To build an HNSW index, the syntax is straightforward:

sql

CREATE INDEX ON documents
USING hnsw (embedding vector_l2_ops)
WITH (m = 32, ef_construction = 128);

This command initiates the index build, a process that can be resource-intensive and time-consuming. The crucial part is the WITH clause, which contains the build-time tuning parameters.

Mastering the Tuning Knobs: `m`, `ef_construction`, and `ef_search`

The performance of your HNSW index is almost entirely dictated by three parameters. Understanding their interplay is non-negotiable for production success.

1. `m`: The Connectivity of the Graph

What it is: m defines the maximum number of bidirectional connections (edges) each node can have within a single layer of the graph. It directly controls the density of the graph.

The Trade-off:

- Low m (e.g., 8-12): Creates a sparse graph. This results in a smaller index size in memory and faster index build times. However, the search path might not be optimal, potentially leading to lower recall (the search gets stuck in a local minimum and misses the true nearest neighbors).

Supplied data:
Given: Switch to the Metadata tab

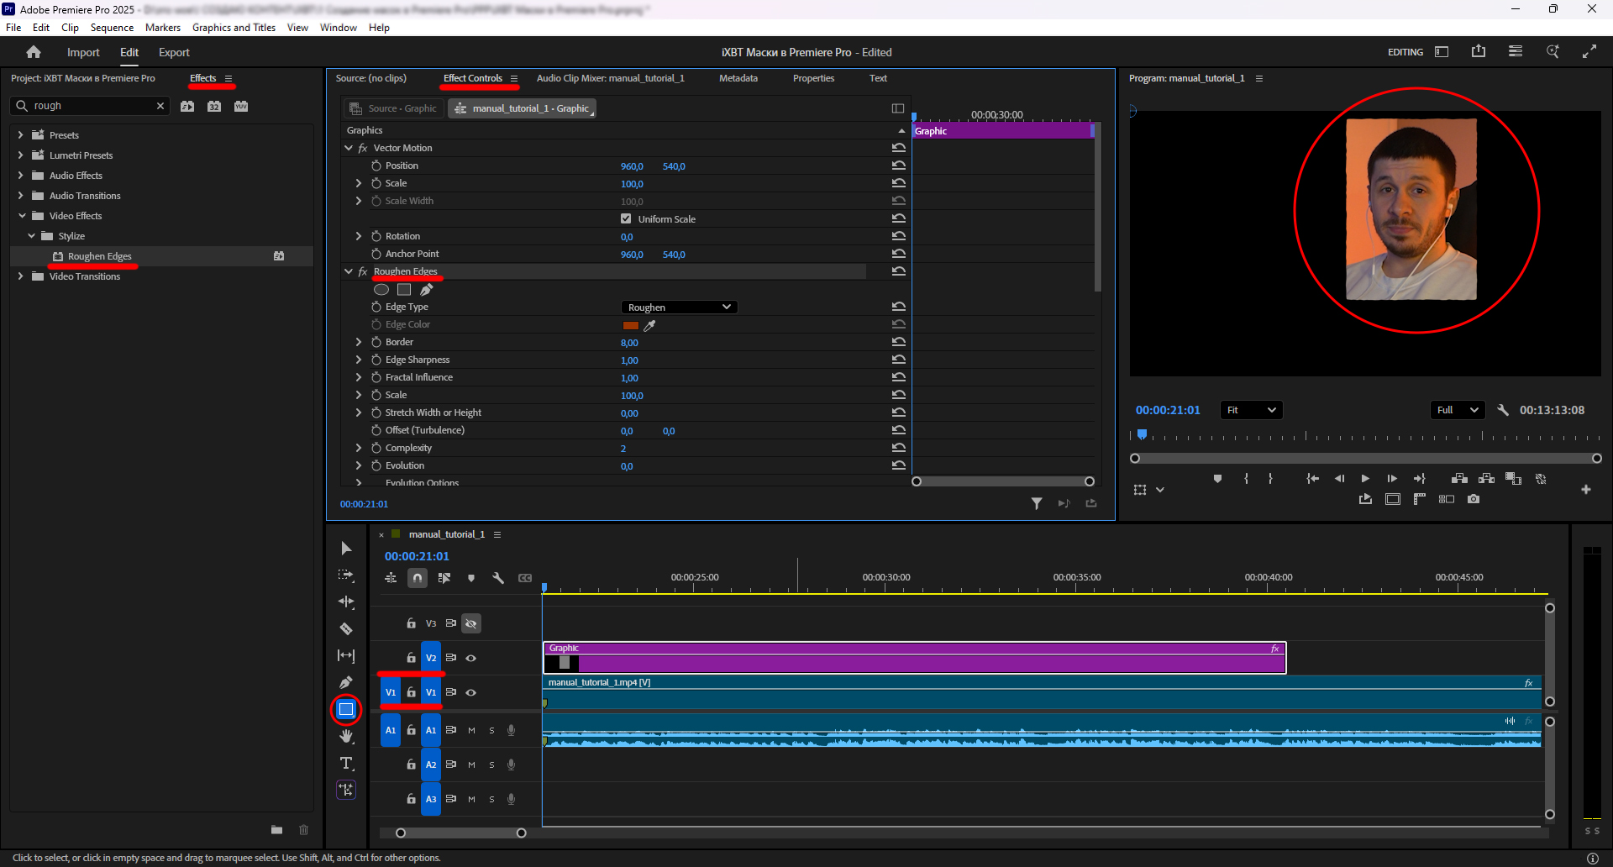Looking at the screenshot, I should [738, 78].
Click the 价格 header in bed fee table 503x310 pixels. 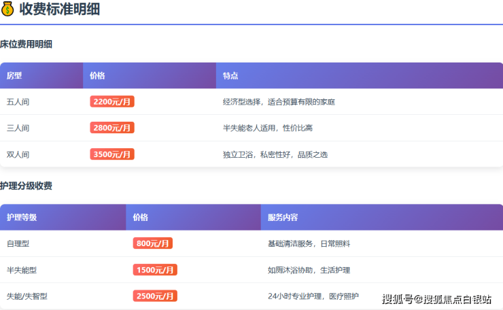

What you should do: Continue the passage on HNSW index tuning from its final sentence onward.

Answer:
- High m (e.g., 32-64): Creates a dense graph with many redundant paths. This significantly increases the probability of finding the optimal route to the true nearest neighbors, improving recall. The costs are a larger memory footprint, longer build times, and slightly higher query latency as more paths are explored.

Production Guidance: A common starting point for m is between 16 and 32. For applications where recall is paramount and you can afford the memory, values up to 64 are reasonable. Values below 8 are rarely effective, and values above 96 often provide diminishing returns for a significant cost.

2. `ef_construction`: The Quality of the Index Build

What it is: ef_construction (effective construction) controls the quality of the graph being built. When adding a new node to the graph, the algorithm searches for its m nearest neighbors to connect to. ef_construction defines the size of the dynamic candidate list used during this search. A larger list means a more thorough search for neighbors, resulting in a higher-quality, more accurate graph.

The Trade-off:

- Low ef_construction (e.g., 64): Leads to a much faster index build. The resulting graph may be suboptimal, which can negatively impact query-time recall. The search might find "good enough" neighbors during the build, but not the absolute best ones.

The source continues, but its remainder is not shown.